What needs to be done: Gather, from the data below, each line in which the word "tweet" occurs.

(Beginning of Exercise material)

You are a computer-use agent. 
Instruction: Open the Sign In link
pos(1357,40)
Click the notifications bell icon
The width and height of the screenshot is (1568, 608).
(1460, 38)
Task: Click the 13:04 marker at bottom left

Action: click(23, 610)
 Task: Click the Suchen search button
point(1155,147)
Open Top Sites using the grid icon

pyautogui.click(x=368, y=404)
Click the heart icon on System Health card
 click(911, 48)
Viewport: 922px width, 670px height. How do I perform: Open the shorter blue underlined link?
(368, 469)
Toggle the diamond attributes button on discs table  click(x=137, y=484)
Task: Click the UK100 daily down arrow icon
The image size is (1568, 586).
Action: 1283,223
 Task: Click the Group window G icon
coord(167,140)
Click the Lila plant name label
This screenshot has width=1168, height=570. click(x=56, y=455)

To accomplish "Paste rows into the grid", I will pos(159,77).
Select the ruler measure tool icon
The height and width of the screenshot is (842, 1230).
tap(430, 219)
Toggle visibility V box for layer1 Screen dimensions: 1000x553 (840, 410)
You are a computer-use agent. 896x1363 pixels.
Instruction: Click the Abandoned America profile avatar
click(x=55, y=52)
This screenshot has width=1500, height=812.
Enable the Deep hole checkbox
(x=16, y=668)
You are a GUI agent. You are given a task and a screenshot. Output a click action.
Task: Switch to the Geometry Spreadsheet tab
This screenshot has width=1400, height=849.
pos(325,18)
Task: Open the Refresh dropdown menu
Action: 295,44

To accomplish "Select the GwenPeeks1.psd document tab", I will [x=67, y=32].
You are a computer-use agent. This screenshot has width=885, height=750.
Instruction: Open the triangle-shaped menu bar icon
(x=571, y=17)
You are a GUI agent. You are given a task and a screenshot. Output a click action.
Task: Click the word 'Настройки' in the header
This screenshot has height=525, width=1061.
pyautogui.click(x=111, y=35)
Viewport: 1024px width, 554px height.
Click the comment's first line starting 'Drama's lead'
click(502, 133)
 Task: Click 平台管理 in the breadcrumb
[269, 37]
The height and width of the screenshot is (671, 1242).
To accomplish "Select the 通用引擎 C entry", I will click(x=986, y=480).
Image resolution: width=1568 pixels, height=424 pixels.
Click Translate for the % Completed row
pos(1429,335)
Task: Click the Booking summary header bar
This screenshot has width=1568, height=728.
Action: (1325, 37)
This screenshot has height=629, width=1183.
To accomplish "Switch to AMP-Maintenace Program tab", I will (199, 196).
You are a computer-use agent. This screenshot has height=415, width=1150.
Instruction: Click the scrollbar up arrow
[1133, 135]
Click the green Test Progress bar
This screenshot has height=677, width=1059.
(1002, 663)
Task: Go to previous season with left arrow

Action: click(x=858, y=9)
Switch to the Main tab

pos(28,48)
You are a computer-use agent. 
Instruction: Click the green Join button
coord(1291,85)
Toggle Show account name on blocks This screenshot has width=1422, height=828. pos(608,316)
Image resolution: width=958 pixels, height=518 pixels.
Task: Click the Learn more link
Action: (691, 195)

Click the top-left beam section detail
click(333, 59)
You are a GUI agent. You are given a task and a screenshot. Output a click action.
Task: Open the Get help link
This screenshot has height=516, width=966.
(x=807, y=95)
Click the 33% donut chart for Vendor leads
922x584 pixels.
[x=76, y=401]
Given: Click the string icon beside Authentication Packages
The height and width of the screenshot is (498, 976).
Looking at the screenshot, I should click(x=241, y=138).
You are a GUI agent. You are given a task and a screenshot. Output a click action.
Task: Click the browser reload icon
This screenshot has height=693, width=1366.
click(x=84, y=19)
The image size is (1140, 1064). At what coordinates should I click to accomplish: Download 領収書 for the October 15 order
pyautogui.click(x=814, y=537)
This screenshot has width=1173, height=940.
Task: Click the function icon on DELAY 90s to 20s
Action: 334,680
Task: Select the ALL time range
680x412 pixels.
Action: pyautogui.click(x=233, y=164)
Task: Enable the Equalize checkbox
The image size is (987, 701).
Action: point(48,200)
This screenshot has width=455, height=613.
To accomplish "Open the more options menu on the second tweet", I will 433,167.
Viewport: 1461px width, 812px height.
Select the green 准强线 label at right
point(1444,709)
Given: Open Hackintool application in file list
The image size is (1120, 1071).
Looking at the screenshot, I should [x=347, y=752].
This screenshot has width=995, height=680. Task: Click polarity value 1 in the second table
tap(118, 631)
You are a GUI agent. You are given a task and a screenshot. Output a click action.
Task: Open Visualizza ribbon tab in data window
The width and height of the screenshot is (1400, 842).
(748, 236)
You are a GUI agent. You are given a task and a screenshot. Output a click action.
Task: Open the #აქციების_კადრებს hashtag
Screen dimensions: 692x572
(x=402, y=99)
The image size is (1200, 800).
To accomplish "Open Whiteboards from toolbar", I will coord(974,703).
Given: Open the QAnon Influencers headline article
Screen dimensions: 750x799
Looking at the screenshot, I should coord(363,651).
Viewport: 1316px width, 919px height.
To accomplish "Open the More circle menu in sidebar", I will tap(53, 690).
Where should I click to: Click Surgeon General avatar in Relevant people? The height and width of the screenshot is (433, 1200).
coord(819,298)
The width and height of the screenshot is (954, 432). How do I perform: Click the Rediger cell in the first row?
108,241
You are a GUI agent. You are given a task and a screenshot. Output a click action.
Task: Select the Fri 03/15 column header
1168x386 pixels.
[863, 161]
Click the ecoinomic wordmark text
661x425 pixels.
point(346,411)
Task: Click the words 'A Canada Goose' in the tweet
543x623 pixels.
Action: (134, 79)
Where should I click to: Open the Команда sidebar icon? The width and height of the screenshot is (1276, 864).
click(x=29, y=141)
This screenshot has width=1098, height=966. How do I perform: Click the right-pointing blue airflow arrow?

(End of Exercise material)

Solution:
To accomplish "Open the more options menu on the second tweet", I will 433,167.
Task: Click the words 'A Canada Goose' in the tweet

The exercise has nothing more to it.